Every line of the material is to be reproduced verbatim.

- **Records for the exercise**
============================================================

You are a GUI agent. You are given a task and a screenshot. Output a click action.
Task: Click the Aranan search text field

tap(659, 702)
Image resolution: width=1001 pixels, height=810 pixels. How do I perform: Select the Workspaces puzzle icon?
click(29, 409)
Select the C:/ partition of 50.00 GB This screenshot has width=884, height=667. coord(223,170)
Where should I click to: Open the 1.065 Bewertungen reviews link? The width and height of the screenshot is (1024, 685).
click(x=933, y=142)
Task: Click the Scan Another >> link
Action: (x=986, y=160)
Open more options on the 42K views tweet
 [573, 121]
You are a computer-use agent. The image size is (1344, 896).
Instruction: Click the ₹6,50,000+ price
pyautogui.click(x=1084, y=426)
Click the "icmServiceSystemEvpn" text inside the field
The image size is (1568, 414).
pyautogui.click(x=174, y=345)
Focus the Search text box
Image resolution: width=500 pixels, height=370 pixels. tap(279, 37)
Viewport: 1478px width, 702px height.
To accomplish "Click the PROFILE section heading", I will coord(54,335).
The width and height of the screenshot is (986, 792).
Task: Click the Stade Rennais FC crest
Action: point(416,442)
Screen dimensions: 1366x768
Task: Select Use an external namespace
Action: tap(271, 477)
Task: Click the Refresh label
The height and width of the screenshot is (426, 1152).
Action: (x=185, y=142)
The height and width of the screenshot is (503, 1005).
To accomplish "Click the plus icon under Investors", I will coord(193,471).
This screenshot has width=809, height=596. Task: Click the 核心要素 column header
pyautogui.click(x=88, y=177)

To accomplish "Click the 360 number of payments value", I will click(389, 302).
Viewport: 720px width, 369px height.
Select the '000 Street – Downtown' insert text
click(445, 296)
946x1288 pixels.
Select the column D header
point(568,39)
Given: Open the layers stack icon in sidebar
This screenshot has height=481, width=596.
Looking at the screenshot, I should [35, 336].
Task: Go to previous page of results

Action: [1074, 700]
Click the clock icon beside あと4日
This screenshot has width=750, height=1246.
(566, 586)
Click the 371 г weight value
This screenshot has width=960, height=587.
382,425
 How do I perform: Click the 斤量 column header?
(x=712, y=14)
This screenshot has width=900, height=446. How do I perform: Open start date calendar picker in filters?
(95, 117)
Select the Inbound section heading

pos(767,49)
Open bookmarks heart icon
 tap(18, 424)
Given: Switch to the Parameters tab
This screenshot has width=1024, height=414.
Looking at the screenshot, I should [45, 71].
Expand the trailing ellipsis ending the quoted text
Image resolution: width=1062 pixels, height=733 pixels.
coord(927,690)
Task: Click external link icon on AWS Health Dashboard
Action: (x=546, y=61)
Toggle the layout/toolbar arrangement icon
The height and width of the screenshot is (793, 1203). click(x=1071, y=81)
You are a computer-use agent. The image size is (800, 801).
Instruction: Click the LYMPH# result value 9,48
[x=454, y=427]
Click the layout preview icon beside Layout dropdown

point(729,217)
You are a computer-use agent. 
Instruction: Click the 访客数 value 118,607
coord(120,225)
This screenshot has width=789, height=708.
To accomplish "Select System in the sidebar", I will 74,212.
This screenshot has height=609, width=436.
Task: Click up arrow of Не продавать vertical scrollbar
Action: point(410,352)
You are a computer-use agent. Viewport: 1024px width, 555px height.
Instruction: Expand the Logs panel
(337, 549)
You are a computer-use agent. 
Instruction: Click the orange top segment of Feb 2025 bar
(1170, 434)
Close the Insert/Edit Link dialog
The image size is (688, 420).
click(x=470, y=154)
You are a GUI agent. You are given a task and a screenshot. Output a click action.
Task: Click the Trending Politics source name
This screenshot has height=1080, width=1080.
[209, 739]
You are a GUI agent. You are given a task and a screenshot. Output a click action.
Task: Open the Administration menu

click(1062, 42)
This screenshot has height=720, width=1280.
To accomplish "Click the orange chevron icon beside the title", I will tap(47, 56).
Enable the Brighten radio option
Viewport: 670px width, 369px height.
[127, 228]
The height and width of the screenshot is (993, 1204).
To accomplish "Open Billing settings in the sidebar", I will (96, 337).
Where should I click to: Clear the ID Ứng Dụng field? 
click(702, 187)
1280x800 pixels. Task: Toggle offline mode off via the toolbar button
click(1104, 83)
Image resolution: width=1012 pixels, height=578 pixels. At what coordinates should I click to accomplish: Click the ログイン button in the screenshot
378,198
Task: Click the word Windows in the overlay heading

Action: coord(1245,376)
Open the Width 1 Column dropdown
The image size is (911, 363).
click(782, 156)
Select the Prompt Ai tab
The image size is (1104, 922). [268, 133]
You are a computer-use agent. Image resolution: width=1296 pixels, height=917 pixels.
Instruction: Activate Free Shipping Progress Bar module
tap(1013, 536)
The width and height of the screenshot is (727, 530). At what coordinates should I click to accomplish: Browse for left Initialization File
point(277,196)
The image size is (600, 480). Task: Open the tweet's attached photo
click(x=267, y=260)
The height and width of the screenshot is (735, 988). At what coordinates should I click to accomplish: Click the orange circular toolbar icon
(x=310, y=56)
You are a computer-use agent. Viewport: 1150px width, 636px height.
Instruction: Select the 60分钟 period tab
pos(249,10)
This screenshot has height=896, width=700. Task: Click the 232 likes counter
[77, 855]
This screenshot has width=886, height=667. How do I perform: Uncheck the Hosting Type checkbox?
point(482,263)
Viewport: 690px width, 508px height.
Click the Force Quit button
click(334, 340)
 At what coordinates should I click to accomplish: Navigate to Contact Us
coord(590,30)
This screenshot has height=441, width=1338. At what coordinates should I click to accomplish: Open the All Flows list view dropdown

============================================================

- **Task output**
You are a GUI agent. You are given a task and a screenshot. Output a click action.
Task: Click the Aranan search text field

tap(659, 702)
Image resolution: width=1001 pixels, height=810 pixels. How do I perform: Select the Workspaces puzzle icon?
click(29, 409)
Select the C:/ partition of 50.00 GB This screenshot has width=884, height=667. coord(223,170)
Where should I click to: Open the 1.065 Bewertungen reviews link? The width and height of the screenshot is (1024, 685).
click(x=933, y=142)
Task: Click the Scan Another >> link
Action: (x=986, y=160)
Open more options on the 42K views tweet
 [573, 121]
You are a computer-use agent. The image size is (1344, 896).
Instruction: Click the ₹6,50,000+ price
pyautogui.click(x=1084, y=426)
Click the "icmServiceSystemEvpn" text inside the field
The image size is (1568, 414).
pyautogui.click(x=174, y=345)
Focus the Search text box
Image resolution: width=500 pixels, height=370 pixels. tap(279, 37)
Viewport: 1478px width, 702px height.
To accomplish "Click the PROFILE section heading", I will coord(54,335).
The width and height of the screenshot is (986, 792).
Task: Click the Stade Rennais FC crest
Action: point(416,442)
Screen dimensions: 1366x768
Task: Select Use an external namespace
Action: tap(271, 477)
Task: Click the Refresh label
The height and width of the screenshot is (426, 1152).
Action: (x=185, y=142)
The height and width of the screenshot is (503, 1005).
To accomplish "Click the plus icon under Investors", I will coord(193,471).
This screenshot has width=809, height=596. Task: Click the 核心要素 column header
pyautogui.click(x=88, y=177)

To accomplish "Click the 360 number of payments value", I will click(389, 302).
Viewport: 720px width, 369px height.
Select the '000 Street – Downtown' insert text
click(445, 296)
946x1288 pixels.
Select the column D header
point(568,39)
Given: Open the layers stack icon in sidebar
This screenshot has height=481, width=596.
Looking at the screenshot, I should [35, 336].
Task: Go to previous page of results

Action: [1074, 700]
Click the clock icon beside あと4日
This screenshot has width=750, height=1246.
(566, 586)
Click the 371 г weight value
This screenshot has width=960, height=587.
382,425
 How do I perform: Click the 斤量 column header?
(x=712, y=14)
This screenshot has width=900, height=446. How do I perform: Open start date calendar picker in filters?
(95, 117)
Select the Inbound section heading

pos(767,49)
Open bookmarks heart icon
 tap(18, 424)
Given: Switch to the Parameters tab
This screenshot has width=1024, height=414.
Looking at the screenshot, I should [45, 71].
Expand the trailing ellipsis ending the quoted text
Image resolution: width=1062 pixels, height=733 pixels.
coord(927,690)
Task: Click external link icon on AWS Health Dashboard
Action: (x=546, y=61)
Toggle the layout/toolbar arrangement icon
The height and width of the screenshot is (793, 1203). click(x=1071, y=81)
You are a computer-use agent. The image size is (800, 801).
Instruction: Click the LYMPH# result value 9,48
[x=454, y=427]
Click the layout preview icon beside Layout dropdown

point(729,217)
You are a computer-use agent. 
Instruction: Click the 访客数 value 118,607
coord(120,225)
This screenshot has width=789, height=708.
To accomplish "Select System in the sidebar", I will 74,212.
This screenshot has height=609, width=436.
Task: Click up arrow of Не продавать vertical scrollbar
Action: point(410,352)
You are a computer-use agent. Viewport: 1024px width, 555px height.
Instruction: Expand the Logs panel
(337, 549)
You are a computer-use agent. 
Instruction: Click the orange top segment of Feb 2025 bar
(1170, 434)
Close the Insert/Edit Link dialog
The image size is (688, 420).
click(x=470, y=154)
You are a GUI agent. You are given a task and a screenshot. Output a click action.
Task: Click the Trending Politics source name
This screenshot has height=1080, width=1080.
[209, 739]
You are a GUI agent. You are given a task and a screenshot. Output a click action.
Task: Open the Administration menu

click(1062, 42)
This screenshot has height=720, width=1280.
To accomplish "Click the orange chevron icon beside the title", I will tap(47, 56).
Enable the Brighten radio option
Viewport: 670px width, 369px height.
[127, 228]
The height and width of the screenshot is (993, 1204).
To accomplish "Open Billing settings in the sidebar", I will (96, 337).
Where should I click to: Clear the ID Ứng Dụng field? 
click(702, 187)
1280x800 pixels. Task: Toggle offline mode off via the toolbar button
click(1104, 83)
Image resolution: width=1012 pixels, height=578 pixels. At what coordinates should I click to accomplish: Click the ログイン button in the screenshot
378,198
Task: Click the word Windows in the overlay heading

Action: coord(1245,376)
Open the Width 1 Column dropdown
The image size is (911, 363).
click(782, 156)
Select the Prompt Ai tab
The image size is (1104, 922). [268, 133]
You are a computer-use agent. Image resolution: width=1296 pixels, height=917 pixels.
Instruction: Activate Free Shipping Progress Bar module
tap(1013, 536)
The width and height of the screenshot is (727, 530). At what coordinates should I click to accomplish: Browse for left Initialization File
point(277,196)
The image size is (600, 480). Task: Open the tweet's attached photo
click(x=267, y=260)
The height and width of the screenshot is (735, 988). At what coordinates should I click to accomplish: Click the orange circular toolbar icon
(x=310, y=56)
You are a computer-use agent. Viewport: 1150px width, 636px height.
Instruction: Select the 60分钟 period tab
pos(249,10)
This screenshot has height=896, width=700. Task: Click the 232 likes counter
[77, 855]
This screenshot has width=886, height=667. How do I perform: Uncheck the Hosting Type checkbox?
point(482,263)
Viewport: 690px width, 508px height.
Click the Force Quit button
click(334, 340)
 At what coordinates should I click to accomplish: Navigate to Contact Us
coord(590,30)
This screenshot has height=441, width=1338. At what coordinates should I click to accomplish: Open the All Flows list view dropdown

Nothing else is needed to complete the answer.